Investing in General Practice 
Pre - 2004, contract paid GPs on the basis of fees and allowances (colloquially known as “the Red Book”). In contrast, the new contract allocated resources to GPs through three main funding streams: the global sum; the Quality and Outcomes Framework (QOF); and enhanced service payments.  Separate funding streams were available for practices to modernise their premises and improve their IT infrastructure.
This new contract signalled a significant change with the introduction of a practice based - rather than practitioner based - contract, and an unprecedented scale of investment in general medical services to reward quality of care.  LHB's were notified of their primary care allocations in December 2003.  The Welsh Government committed this money because it recognised that primary care was an essential part of the program to modernise the NHS.Global Sum was calculated using the Carr-Hill formula based on a number of indices within the practice formula. For some practices, this led to a significant reduction in income streams compared to what they were receiving in the old contract. To avoid practice instability at that time, a correction factor was introduced to bring practice baselines up to the same level of income they received under the “Red Book” contract (the Minimum Practice Income Guarantee). This was designed to be reduced over time on a rising tide of resources which, due to the financial climate, stopped some years later. The Minimum Practice Income Guarantee is being removed over a period of 7 years in Wales commencing 1st April 2015 to reflect the Welsh Government’s commitment to equity of funding for practices. 
Enhanced Services can be divided into:
Directed Enhanced Services – these MUST be commissioned by Health Boards and made available to practices (e.g. Mental Health DES, Learning Disability DES etc.)

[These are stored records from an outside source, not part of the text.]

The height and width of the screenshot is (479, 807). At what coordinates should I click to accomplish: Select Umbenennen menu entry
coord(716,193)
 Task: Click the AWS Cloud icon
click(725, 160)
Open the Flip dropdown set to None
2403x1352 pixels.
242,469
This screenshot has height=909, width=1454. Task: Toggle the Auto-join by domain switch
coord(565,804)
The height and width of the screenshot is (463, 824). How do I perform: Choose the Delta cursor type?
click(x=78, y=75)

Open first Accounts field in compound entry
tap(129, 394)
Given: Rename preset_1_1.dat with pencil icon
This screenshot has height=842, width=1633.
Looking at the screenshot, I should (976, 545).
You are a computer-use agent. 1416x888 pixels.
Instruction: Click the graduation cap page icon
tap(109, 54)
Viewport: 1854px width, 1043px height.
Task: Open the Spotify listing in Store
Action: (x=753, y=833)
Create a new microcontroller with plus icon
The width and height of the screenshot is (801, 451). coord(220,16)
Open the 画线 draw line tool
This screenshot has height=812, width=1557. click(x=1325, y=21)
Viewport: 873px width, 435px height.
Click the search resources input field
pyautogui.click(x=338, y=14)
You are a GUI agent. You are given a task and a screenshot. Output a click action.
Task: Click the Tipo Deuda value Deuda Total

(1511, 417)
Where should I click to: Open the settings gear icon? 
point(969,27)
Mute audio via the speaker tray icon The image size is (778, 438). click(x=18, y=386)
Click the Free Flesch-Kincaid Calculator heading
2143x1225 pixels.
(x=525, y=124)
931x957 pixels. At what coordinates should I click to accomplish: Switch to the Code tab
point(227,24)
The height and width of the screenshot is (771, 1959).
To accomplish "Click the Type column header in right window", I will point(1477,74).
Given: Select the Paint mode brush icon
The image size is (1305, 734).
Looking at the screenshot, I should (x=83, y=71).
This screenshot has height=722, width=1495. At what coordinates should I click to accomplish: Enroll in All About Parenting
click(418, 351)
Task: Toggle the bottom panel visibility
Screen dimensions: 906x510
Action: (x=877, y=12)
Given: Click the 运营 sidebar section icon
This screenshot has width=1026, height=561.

National Enhanced Services – e.g. anticoagulation national enhanced services
Local Enhanced Services – commissioned and determined by Health Board who may decide to make them available to all practices or just to a specified few.
QOF rewards contractors for the provision of quality care and helps to standardise improvements in the delivery of primary medical services. NICE has been responsible for developing the QOF clinical and health improvement indicators since April 2009. It prepares a menu of indicators for the four UK health departments and the GPC to negotiate as to what changes should be made to QOF. To date this has been negotiated annually.